Barroco íntimo. El poeta Borges privilegia un elemento retórico que fue proclama panfletaria en su juventud ultraísta y se torna herramienta y lugar del saber en su madurez neoclásica: la metáfora. En este ejercicio de comparación al cual se le amputa el término comparativo, produciendo un concentrado verbal que algunos llaman símbolo, aparece una fuerte querencia borgiana: el Barroco. No el obvio y culterano sino el íntimo y conceptista, el de Donne, Marvel o Shakespeare, que Borges traduce con el indispensable auxilio de Quevedo. No casualmente, en sus páginas finales, el soneto quevediano resulta ser un modelo frecuente. Pensar es metaforizar, es hacer comparaciones inesperadas y convincentes entre cosas o categorías o figuras o sonidos que andan sueltos por esa conjetura inconcebible que llamamos universo. No podemos llegar a La Palabra, escribiremos libros y libros pero nunca El Poema, nuestro verbo seguirá siendo vano e inconcluyente, pero en esa desesperada gimnasia -digámoslo borgianamente: en esa guerra- la poesía obra el modesto prodigio de obtener potencia de la imposibilidad y así nos salvamos del nihilismo que nos paraliza y establecemos la fraternidad de la lectura.

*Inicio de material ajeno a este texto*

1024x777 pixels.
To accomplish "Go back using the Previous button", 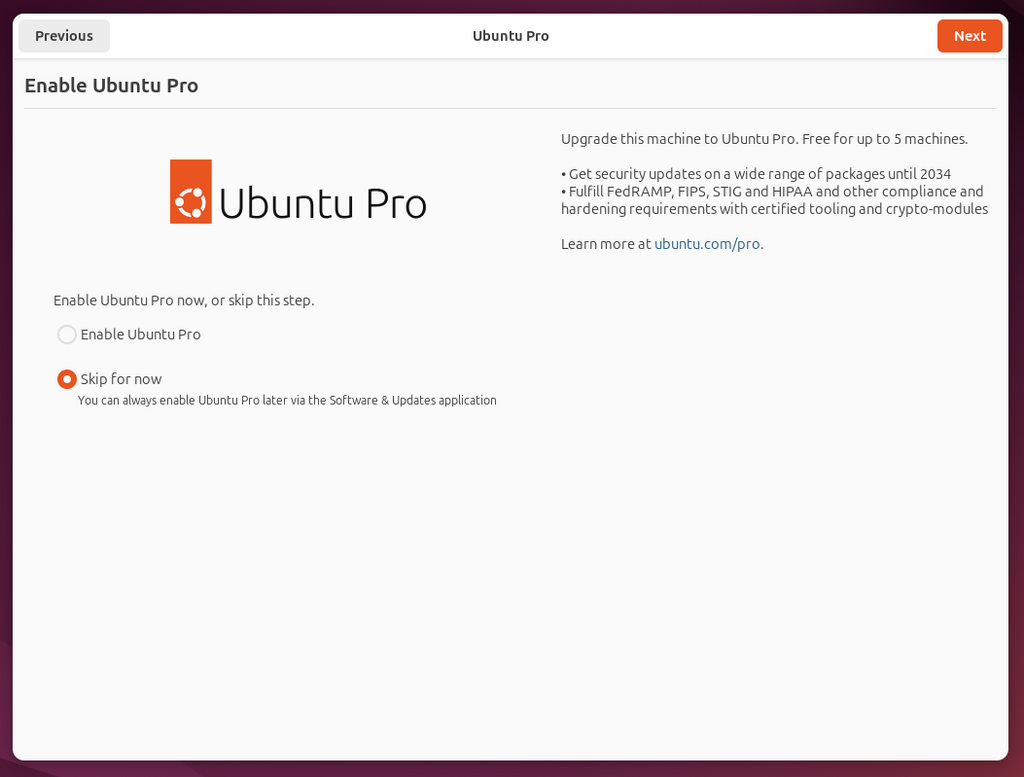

La poesía de Borges sirve como guía de forasteros y perplejos de todo su catálogo porque contiene la lista de sus temas, es decir, de sus insolubles obsesiones, el declarado peligro de su monotonía, la recurrencia de otro recurso clásico: la variación. Obsesión, en Borges, es pensar lo uno en lo otro, describir el imposible catastro universal, atrapar el tiempo que no vuelve ni tropieza (otra vez Quevedo) con la indigente palabra que vuelve y revuelve, examinar las hazañas de los héroes convertidas en ensueños y pesadillas, convivir con los fantasmas que tienen nombre y carecen de cuerpo, interrogarse acerca de la fatalidad de ser argentino.

La religión del coraje. Aquí me detengo, cuando hay que recordar que Borges es argentino. Es decir, por repetirlo: un hombre del siglo XX en un país del siglo XIX cuyo única epopeya es la guerra civil y cuya única liturgia pertenece a la religión nacional del coraje, al querer al otro para matarlo de un cuchillazo y, en el momento de la agonía, descubrir que el moribundo es el homicida, que uno muere por el otro como el otro vive por el uno. Ser argentino, para Borges, es una afirmación de identidad que funciona desde la extrañeza, tal el espejo de la poesía: pertenecer a un país de guerreros en la intimidad quieta y silente de una biblioteca donde están todos los libros de Occidente que involucran, también, la traducción de las sabidurías orientales.

No casualmente, los últimos versos de Borges aluden a Suiza, al cantón ginebrino donde fue adolescente y está por morir. Suiza, modelo del mundo, acaso algo que no es verdadero pero puede ser profético: que los hombres tomen «la extraña resolución de ser razonables», subir a la montaña del centro y aunar la razón con la fe, el discurso con la decisión. Una escena poética.